Stylistically my choice to follow all the characters throughout the time the story focuses on stemmed from one of the in class thought assignments. Tom presented his idea to the class which centered around a timeline of his life, and had sections of it where certain people had held influence over his life. This unnerved me because he was claiming that the influence ends when the object/person putting forth the influence becomes removed from the influencee.
Example of why this is wrong:
I became depressed after my girlfriend had dumped me and I had gone off to college, her being now absent in my life effected how I was acting even though she was no longer actively influencing my life.
Tom had additionally drawn lines showing when influence began and ended. They reminded me of the lines of film clips in video editing software, so I began to think about a director cutting a film of life itself. Where certain parts really "expendable"? Since life is simply a snowball of actions, choices, and coincidences is really any part "expendable?"

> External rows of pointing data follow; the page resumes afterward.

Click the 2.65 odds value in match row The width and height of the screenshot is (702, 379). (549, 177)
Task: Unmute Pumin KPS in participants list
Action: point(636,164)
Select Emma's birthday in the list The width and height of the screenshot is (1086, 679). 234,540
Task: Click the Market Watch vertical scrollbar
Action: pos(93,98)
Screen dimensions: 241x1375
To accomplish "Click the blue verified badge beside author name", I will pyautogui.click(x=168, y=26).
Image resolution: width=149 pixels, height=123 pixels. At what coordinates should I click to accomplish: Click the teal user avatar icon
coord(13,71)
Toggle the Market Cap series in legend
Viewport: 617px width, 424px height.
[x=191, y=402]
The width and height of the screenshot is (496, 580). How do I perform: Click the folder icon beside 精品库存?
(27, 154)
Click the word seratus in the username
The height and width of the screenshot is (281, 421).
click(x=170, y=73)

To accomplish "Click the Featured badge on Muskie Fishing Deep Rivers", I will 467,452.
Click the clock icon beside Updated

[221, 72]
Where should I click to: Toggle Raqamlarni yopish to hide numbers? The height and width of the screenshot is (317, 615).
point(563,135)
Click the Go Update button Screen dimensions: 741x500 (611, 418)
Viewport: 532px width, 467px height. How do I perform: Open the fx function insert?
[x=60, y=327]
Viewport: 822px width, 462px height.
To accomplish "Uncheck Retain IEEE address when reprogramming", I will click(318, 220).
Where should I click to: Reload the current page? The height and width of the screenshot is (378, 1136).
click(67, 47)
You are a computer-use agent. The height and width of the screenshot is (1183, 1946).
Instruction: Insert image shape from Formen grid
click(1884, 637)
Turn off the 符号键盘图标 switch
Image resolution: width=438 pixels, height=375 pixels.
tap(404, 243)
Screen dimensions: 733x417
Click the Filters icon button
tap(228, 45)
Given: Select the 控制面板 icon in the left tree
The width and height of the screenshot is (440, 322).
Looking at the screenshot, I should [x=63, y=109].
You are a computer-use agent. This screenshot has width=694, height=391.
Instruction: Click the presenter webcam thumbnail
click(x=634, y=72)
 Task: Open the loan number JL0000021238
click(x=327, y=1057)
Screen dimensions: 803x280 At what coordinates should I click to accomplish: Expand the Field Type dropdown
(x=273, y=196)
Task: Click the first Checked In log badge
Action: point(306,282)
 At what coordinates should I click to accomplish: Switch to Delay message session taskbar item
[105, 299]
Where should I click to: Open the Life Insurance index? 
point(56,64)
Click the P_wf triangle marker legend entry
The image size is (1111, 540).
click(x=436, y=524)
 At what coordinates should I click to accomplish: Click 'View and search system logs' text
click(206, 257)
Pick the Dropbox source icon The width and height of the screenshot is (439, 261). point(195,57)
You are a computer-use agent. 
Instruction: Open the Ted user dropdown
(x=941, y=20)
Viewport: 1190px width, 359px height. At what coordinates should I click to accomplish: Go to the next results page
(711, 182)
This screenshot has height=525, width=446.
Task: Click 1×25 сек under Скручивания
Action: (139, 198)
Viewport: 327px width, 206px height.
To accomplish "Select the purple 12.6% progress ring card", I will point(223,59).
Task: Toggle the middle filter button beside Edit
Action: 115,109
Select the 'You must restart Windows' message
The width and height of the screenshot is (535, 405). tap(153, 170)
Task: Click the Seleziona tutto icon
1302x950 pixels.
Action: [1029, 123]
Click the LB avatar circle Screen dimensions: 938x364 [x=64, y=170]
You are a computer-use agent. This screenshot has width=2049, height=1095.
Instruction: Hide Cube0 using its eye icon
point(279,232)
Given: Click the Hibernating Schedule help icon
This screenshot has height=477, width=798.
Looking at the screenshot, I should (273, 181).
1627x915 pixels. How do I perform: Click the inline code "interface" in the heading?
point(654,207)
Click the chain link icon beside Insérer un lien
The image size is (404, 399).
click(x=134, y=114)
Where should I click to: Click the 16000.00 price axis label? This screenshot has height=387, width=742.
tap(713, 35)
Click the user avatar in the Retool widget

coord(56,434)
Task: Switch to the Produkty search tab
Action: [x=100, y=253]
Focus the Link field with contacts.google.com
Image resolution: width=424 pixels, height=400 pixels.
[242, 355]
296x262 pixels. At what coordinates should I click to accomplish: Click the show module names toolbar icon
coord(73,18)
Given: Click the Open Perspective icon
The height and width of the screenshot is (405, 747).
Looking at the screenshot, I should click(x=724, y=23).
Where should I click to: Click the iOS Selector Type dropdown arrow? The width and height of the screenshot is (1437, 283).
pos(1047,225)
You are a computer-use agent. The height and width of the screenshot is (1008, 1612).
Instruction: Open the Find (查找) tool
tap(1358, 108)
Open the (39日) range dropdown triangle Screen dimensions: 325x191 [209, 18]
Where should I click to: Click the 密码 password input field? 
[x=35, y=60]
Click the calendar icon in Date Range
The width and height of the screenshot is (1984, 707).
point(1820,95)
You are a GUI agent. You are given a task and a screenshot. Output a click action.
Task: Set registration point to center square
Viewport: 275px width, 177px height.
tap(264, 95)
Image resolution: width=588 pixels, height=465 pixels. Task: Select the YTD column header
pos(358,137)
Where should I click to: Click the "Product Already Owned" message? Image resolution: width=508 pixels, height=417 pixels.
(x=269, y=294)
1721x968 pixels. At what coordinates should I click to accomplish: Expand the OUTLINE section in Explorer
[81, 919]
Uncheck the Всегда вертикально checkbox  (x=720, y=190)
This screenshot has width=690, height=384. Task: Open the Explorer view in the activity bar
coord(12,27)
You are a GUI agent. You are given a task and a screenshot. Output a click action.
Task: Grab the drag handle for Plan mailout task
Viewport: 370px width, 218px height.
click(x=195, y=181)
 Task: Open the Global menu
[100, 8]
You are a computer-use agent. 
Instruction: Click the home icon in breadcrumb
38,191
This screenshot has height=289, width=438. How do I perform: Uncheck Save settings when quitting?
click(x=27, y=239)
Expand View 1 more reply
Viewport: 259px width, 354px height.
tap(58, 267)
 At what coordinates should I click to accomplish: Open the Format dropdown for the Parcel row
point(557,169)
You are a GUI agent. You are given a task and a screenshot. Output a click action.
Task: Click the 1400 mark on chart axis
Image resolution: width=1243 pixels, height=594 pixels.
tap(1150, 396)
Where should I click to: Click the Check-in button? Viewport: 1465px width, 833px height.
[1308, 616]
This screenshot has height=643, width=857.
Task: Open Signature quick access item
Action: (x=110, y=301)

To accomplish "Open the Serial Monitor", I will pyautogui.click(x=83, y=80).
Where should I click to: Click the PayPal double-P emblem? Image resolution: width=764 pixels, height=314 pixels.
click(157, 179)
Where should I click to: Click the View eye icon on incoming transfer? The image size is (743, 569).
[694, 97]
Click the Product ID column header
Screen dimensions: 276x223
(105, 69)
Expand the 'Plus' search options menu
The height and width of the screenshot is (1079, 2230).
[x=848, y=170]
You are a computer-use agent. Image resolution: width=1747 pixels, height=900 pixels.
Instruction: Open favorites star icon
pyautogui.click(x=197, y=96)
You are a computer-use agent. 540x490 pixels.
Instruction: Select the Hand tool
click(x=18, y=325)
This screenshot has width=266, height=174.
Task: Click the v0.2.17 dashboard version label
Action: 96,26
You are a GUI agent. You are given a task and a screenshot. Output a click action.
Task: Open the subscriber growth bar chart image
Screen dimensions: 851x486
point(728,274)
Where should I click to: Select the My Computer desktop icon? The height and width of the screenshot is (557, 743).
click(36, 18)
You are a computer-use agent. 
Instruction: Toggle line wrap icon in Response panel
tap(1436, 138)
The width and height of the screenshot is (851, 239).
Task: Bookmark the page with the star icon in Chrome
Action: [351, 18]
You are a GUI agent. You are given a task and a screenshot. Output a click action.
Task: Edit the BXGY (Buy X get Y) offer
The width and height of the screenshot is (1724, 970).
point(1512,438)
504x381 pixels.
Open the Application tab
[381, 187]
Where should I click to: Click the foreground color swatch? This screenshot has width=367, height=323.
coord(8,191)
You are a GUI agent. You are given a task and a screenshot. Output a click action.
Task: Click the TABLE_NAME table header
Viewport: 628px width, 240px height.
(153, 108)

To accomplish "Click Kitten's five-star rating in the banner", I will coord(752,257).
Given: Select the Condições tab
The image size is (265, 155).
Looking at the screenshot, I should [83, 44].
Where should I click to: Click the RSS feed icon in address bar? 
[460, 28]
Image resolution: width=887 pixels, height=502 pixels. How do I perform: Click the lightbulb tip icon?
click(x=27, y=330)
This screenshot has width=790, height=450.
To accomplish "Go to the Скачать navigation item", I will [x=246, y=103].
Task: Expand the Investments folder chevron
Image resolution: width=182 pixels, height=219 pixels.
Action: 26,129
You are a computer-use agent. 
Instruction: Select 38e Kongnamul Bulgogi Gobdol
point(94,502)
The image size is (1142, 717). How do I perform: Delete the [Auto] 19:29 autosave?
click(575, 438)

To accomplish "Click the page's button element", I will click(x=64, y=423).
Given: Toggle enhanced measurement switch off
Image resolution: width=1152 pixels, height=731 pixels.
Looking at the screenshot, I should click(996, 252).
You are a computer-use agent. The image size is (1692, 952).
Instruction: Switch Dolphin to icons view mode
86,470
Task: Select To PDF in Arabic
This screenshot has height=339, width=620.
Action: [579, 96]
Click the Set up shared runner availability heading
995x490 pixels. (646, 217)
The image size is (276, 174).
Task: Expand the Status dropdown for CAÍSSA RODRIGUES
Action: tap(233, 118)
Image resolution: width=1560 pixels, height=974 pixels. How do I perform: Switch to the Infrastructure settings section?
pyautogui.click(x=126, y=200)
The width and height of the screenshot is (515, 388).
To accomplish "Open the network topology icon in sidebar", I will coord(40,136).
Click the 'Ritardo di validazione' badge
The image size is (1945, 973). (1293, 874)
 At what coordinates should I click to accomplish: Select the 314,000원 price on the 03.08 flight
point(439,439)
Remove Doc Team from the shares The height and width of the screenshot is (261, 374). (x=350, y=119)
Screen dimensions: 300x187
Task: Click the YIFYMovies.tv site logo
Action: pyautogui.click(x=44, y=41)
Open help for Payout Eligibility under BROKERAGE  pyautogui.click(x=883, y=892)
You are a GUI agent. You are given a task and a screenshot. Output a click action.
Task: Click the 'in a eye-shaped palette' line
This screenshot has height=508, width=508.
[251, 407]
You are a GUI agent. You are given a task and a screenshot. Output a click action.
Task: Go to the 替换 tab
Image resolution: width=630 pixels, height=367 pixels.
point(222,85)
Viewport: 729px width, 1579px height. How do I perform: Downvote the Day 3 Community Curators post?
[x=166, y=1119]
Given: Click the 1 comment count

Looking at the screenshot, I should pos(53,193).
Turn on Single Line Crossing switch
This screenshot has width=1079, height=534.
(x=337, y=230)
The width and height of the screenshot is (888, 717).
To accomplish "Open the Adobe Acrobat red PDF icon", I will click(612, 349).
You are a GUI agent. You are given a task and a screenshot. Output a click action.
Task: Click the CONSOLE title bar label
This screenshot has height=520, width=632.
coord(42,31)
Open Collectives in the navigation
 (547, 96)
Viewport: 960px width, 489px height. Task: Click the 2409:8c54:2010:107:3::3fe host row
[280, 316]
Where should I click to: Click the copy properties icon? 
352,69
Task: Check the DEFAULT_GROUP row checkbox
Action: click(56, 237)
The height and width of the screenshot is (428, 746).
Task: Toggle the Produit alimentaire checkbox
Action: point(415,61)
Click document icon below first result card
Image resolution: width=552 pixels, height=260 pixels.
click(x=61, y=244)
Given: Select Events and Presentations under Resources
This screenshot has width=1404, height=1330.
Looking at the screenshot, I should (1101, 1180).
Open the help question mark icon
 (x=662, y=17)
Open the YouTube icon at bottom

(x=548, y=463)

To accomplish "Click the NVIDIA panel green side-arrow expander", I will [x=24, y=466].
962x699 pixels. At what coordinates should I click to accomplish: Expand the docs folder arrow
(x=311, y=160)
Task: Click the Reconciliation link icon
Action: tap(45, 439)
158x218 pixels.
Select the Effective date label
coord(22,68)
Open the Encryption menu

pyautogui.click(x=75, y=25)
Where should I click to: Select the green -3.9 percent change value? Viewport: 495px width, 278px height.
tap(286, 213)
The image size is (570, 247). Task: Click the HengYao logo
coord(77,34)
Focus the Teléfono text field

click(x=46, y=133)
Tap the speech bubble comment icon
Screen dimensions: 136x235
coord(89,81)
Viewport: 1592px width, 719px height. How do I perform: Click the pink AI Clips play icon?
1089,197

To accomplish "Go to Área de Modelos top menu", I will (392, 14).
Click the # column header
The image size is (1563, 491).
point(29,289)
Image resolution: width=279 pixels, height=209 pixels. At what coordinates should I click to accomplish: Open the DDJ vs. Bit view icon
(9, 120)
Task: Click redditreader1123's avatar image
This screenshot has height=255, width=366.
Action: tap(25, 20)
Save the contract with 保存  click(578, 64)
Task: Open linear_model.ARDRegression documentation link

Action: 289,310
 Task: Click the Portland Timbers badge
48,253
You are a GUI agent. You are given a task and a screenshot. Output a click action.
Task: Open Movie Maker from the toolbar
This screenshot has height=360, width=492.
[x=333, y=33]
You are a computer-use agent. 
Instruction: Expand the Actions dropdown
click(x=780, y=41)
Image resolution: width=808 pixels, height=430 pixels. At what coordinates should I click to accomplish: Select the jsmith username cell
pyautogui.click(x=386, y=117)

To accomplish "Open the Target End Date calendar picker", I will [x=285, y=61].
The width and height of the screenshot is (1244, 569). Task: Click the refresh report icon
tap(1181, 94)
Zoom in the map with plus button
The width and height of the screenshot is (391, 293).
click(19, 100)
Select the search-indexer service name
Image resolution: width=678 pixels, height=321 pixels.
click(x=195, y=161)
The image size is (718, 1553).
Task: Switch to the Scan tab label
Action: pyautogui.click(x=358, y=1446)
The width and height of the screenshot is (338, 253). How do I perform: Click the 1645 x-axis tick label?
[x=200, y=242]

This brings me to Pulp Fiction. In Pulp Fiction there is a curious scene involving two of the characters. Out of nowhere Bruce Willis stumbles into Ving Rhames who wants him dead. Ving Rhames is out shopping, and crossing a street when Bruce pulls up to the light. What bothers me about this situation is that there is no good explanation of why Ving Rhames is there. His character is a fantastically rich crime boss, yet he is out doing his own grocery shopping on foot. The director doesn't clue us into why he is there but that information is important.
So I made a diagram of the characters in Pulp Fiction cutting in and out of the story, and then I began to wonder what it would be like if instead they all were a solid wall instead of strips that ended and reappeared. I also thought about how different the film could be if they used different sections of this block of action. Could two films derived from the same mass of information reach different conclusions?